**Your goal:**
Repeat the lines below exactly as written, please, from the line with "Click the textarea resize handle corner" to the line with "The width and height of the screenshot is (707, 372).", both lines included, and no others.

**Stored data entries:**

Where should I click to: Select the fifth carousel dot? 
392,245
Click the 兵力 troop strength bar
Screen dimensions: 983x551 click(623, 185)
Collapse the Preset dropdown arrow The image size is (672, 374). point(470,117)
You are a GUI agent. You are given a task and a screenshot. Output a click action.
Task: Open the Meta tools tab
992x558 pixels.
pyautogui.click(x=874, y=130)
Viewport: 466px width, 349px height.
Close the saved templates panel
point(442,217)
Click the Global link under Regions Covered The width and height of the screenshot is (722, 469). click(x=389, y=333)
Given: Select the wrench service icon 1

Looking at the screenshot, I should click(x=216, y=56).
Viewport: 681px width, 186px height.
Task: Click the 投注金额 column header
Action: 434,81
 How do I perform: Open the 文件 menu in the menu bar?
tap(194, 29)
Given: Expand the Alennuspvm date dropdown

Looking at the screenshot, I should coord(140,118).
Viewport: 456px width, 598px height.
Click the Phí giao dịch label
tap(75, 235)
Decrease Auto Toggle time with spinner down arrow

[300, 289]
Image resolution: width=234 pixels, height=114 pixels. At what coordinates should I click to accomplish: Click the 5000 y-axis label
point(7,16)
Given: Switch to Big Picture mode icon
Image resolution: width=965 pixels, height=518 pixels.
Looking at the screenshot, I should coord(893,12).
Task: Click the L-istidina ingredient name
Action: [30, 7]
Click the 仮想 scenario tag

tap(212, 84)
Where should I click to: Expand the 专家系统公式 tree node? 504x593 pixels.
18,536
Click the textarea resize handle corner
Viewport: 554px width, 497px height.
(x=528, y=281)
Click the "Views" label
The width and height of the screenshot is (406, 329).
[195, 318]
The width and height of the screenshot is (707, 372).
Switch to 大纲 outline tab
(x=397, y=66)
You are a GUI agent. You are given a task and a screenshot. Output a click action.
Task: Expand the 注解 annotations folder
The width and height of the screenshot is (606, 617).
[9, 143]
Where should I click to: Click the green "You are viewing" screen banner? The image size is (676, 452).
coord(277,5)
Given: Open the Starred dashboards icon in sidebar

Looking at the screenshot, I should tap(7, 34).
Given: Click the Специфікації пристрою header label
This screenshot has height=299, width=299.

**Expected output:**
Click the textarea resize handle corner
Viewport: 554px width, 497px height.
(x=528, y=281)
Click the "Views" label
The width and height of the screenshot is (406, 329).
[195, 318]
The width and height of the screenshot is (707, 372).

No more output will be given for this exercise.